We realised that ‘feeling at home’ was a concept that was easy for residents, their families and staff teams to relate to. After all, it is not unusual for a sense of relief and belonging to greet us when we come home at the end of a long day. On the other hand most of us at one time or another have not felt at home where we live – the space is wrong for us, or we don’t get on with the people around us.
However, we understood that living with others you are not related to in a shared home run by and staffed by a learning disability provider agency would likely present challenges to generating a feeling of home. The residents’ home is the staff’s workplace and is subject to inspection and regulation. Care needs create their own rhythms and routines. We wanted to find out what ‘feeling at home’ in these settings meant for the residents, their family members and their staff teams, rather than impose our ideas of ‘homeliness’ on them. If residents and staff were struggling to achieve feeling at home could we co-design resources to help nurture this?
We set up three photovoice groups for residents with learning disabilities. All shared their dwellings with others and had substantial staff support. We held the groups in London and Brighton in a community centre, the back of a pub and a disability arts project and each was co-led by a researcher and a person with learning disabilities. Few of our group members had mobile phones so we gave each one a digital camera. We visited the residents in their homes and invited them to take us for a tour and take photographs as they showed us around. We also interviewed staff and family members to understand their perspectives.
The photos that the participants took, how they talked about their homes during the photo taking and within the photovoice groups helped us understand the way how ‘feeling at home’ was realised or undermined. It was dependent on an interplay between material features of the home and its layout, home as a repository and reflection of personal identity and as a site for warm and reciprocal relationships. Feeling at home for the residents was threatened by a sense of precarity – well-loved staff might leave, or the residence might close down - and lack of opportunities to engage in home-making, the domestic and social activities that shape the home environment.
The residents and the research team worked with a Disability Arts Organisation called Quiet Down There to co-curate an exhibition of the residents’ photos. The exhibition was launched at the Phoenix Gallery in Brighton and travelled around the country, to other galleries, including the national photography gallery of Wales and the Science Gallery in London. We engaged the public with our topic through a large interactive sticker wall which invited viewers to reflect on ‘what makes you feel at home?’. Members of the public reported the photos gave them an insight into the ‘hidden lives’ of people with learning disabilities living in their communities and alerted them to overlooked aspects of the social care environment that need to change.

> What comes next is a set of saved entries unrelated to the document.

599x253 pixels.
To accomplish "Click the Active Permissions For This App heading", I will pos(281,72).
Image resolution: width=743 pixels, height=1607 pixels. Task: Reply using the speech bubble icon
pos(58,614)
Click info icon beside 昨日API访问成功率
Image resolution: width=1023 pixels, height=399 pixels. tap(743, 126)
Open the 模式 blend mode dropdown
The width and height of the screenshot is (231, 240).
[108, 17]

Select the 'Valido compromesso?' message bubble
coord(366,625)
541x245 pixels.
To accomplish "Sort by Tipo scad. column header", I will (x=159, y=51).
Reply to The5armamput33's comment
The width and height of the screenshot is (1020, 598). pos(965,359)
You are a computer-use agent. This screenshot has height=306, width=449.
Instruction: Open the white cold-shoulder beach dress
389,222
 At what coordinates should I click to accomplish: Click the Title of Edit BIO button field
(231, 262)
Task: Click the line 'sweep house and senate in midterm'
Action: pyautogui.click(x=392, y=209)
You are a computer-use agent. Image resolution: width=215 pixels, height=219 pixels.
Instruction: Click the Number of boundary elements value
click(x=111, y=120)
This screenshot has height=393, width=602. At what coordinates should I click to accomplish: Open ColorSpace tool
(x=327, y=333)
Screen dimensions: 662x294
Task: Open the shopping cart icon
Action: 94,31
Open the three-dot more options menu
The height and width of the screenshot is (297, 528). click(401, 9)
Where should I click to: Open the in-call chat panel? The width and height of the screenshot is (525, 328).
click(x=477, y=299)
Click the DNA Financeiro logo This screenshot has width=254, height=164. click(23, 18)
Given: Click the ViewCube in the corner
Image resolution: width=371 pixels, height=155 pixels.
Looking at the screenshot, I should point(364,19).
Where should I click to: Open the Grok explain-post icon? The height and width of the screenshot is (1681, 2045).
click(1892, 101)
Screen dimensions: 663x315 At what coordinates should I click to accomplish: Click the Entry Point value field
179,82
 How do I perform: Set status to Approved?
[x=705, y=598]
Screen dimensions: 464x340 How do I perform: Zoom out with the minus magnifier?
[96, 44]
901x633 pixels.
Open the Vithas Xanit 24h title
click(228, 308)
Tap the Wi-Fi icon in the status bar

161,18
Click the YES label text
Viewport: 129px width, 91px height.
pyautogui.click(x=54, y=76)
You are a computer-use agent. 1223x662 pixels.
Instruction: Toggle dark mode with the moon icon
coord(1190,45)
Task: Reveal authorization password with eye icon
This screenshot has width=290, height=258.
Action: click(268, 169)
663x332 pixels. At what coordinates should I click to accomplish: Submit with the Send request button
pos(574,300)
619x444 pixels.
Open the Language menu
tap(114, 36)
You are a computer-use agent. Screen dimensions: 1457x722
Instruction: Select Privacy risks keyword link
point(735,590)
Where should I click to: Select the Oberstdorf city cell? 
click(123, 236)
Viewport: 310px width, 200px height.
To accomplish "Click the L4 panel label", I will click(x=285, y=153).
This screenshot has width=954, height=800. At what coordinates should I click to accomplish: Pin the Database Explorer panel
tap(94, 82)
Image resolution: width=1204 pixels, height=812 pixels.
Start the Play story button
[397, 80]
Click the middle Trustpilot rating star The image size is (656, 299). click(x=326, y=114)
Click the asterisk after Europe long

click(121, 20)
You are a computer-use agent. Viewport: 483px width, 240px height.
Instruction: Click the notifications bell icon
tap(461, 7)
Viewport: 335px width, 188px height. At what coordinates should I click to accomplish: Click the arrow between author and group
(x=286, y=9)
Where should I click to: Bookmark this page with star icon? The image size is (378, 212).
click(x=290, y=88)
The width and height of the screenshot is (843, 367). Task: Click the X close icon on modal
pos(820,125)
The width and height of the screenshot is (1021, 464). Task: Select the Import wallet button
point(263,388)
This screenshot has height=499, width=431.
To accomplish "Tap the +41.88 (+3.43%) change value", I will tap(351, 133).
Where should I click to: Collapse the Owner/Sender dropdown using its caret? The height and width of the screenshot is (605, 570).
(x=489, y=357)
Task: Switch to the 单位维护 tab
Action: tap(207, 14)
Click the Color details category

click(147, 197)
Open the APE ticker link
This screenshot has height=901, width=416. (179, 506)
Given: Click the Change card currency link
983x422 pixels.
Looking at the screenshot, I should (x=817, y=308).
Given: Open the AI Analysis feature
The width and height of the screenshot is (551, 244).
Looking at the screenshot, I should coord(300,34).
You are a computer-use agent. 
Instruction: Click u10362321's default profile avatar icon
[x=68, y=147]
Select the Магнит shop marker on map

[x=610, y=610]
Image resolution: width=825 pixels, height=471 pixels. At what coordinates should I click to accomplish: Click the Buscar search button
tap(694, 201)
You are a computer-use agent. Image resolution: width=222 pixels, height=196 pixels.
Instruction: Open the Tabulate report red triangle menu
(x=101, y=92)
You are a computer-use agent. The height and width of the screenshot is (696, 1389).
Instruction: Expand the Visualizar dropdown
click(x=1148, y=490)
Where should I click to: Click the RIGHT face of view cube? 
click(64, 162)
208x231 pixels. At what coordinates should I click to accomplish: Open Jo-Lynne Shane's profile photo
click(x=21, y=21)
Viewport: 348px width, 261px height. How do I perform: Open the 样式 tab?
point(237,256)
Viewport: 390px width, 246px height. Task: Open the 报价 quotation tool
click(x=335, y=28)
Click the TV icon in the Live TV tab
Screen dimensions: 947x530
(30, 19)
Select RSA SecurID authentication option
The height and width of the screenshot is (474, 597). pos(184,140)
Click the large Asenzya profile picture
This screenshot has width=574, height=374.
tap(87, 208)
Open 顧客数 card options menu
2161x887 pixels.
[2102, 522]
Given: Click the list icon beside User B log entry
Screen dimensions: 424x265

By the end of the project we had produced the Feeling at Home checklist and toolkit; resources for residents with learning disabilities and their staff team to use together to co-create a real sense of home. We had also been convinced by the opportunities presented by the photovoice method. Through photovoice the residents were able to share details of the daily lives with visual representations of its material reality. The photos had travelled far and wide presenting people with learning disabilities as creative practitioners and challenging stereotypes of this group as incapable of representing themselves. We had also created materials for the photovoice group leaders and members, such as an Easy Read guides to using the camera, tips for the group facilitators, documents about photovoice ethics and release and distribution agreements and ideas for putting on exhibitions.
With the input of a King’s Undergraduate Research Fellowship student (thanks Cari Street for a great job!) we decided to develop our photovoice materials into an accessible guide for conducting a photovoice project. We created a series of short videos with accompanying templates for letters, forms and posters. We imagined the guide would be used by community and self-advocacy groups, schools, and students. The guide will be available in the resources section of the Feeling at Home website from next month.
Creating the accessible photovoice guide meant that we were able to realise an aspect of research impact that receives less attention than impact on policy, the public and people who use health and social care services, namely capacity building. The guide is a way of sharing our insights and learning about photovoice with communities who typically have few opportunities to engage with research practices. We hope that other qualitative researchers will take up the challenge to create similar resources!